偽りの先生、幾千の涙


「はい…」


「俺も!
じゃあやっぱり普通でいいって!
ね?」


そんな感じで花音ちゃんをこちらのペースに巻き込んでいく。


そうやって予備校からファミレスに移動して、俺の目の前に座らせる。


花音ちゃんはファミレスとか来た事がないらしく、メニューを見た途端に値段の安さに驚いていた。


お互いに料理を注文してから、話を始める。


「そういえば、貴方のお名前を聞いていなかったような…」


「ああ、俺?
…貴久。」


「貴久君!?」


本名はこの前バレているから、偽名を考えようとしたところ、パッと出たのがこの名前だった。
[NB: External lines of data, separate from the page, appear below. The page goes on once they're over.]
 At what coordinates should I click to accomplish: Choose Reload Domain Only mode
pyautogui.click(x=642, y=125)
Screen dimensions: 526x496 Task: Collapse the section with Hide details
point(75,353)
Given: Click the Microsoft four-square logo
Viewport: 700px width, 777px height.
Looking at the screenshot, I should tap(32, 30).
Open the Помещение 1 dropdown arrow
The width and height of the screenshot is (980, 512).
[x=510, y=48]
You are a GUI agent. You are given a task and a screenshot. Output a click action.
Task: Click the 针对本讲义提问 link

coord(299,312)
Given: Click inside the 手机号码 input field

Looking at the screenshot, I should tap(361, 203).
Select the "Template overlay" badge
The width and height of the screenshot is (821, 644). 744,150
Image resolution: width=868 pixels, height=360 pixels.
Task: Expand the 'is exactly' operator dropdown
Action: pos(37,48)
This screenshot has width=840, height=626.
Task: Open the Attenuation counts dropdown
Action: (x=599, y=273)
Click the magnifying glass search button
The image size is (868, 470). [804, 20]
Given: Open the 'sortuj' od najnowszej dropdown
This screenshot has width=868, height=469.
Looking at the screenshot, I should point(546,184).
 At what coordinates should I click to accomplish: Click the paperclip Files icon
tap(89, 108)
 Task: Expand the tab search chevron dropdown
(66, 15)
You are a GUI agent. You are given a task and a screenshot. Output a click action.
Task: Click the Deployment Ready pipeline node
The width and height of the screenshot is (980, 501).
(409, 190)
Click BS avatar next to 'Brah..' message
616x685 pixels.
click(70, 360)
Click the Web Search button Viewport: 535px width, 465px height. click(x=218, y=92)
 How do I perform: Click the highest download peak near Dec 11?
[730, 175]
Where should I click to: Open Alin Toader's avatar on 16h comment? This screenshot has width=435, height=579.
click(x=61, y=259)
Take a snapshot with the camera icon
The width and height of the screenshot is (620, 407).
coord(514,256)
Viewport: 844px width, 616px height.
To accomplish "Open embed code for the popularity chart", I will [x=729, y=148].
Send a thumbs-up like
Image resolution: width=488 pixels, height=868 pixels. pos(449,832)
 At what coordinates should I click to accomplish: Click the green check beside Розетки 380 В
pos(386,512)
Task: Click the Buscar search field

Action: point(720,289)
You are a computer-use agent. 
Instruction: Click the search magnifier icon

ちょっと不味かったかもしれないと思ったが、兄さんと同じ名前だからか花音ちゃんの反応が良い。


伊藤君のお友達の貴久君になった俺を、花音ちゃんはどう思っているのだろうか。


「そんなにビックリする?
あ、もしかして彼氏と同じ名前とか?」


「そんなんじゃないよ!
えっと…担任の先生と同じ名前で…伊藤貴久さんって言うんだけど…」


「マジ?
それで友達が伊藤だから…そりゃ驚くな。
その先生、どんな人?」


「伊藤先生のこと?」


花音ちゃんは水を飲みながら考える。


答えが出る前に、頼んだ料理がやってきた。